Activity
Go through the data below and gather each line containing "item".

[Provided entries — start]

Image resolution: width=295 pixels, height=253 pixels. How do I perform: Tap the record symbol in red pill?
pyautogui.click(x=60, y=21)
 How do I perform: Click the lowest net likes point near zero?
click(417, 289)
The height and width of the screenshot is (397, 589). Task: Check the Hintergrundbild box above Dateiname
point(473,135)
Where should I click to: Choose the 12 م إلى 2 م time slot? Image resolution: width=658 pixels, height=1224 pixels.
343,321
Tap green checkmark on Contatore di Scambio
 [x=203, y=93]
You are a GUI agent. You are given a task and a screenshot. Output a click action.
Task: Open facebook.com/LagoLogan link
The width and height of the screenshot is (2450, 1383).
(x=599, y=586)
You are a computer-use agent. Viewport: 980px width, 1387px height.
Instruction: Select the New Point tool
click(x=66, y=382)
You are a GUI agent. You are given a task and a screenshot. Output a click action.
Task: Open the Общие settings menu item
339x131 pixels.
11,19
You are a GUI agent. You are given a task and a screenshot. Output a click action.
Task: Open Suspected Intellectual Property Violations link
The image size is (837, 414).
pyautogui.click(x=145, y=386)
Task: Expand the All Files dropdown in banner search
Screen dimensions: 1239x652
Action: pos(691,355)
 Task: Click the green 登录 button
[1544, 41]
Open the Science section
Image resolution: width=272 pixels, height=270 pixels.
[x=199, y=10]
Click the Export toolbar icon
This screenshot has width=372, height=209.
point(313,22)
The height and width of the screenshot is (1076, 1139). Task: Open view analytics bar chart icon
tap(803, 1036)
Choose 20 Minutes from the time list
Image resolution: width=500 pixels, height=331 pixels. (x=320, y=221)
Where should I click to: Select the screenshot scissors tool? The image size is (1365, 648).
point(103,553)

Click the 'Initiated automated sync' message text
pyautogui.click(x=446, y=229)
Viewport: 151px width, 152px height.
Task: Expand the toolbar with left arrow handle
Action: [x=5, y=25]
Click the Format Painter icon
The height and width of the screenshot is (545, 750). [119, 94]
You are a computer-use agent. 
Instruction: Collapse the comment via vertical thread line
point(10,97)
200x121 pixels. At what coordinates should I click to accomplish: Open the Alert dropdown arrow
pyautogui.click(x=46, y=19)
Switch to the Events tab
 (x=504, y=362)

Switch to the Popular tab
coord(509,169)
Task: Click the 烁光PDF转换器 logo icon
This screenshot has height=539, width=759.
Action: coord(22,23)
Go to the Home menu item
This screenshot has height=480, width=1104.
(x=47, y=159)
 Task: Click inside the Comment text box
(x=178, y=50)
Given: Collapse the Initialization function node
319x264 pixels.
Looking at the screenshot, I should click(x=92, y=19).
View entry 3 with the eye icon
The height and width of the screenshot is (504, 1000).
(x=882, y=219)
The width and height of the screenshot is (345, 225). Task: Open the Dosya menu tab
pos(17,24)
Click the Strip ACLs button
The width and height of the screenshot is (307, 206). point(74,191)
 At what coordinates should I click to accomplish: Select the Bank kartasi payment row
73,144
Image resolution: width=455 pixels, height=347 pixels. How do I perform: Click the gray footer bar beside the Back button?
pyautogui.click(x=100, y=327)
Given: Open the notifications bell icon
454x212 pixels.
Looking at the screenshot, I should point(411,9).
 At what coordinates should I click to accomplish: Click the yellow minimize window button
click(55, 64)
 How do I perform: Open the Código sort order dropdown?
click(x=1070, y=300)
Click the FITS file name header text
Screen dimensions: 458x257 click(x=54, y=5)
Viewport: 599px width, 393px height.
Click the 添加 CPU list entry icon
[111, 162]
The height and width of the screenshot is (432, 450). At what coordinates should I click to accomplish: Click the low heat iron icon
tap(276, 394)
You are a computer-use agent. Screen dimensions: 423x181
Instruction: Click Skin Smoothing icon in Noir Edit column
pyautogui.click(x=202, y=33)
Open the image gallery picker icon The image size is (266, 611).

[Provided entries — finish]

Output below
Task: Open the Общие settings menu item
Go to the Home menu item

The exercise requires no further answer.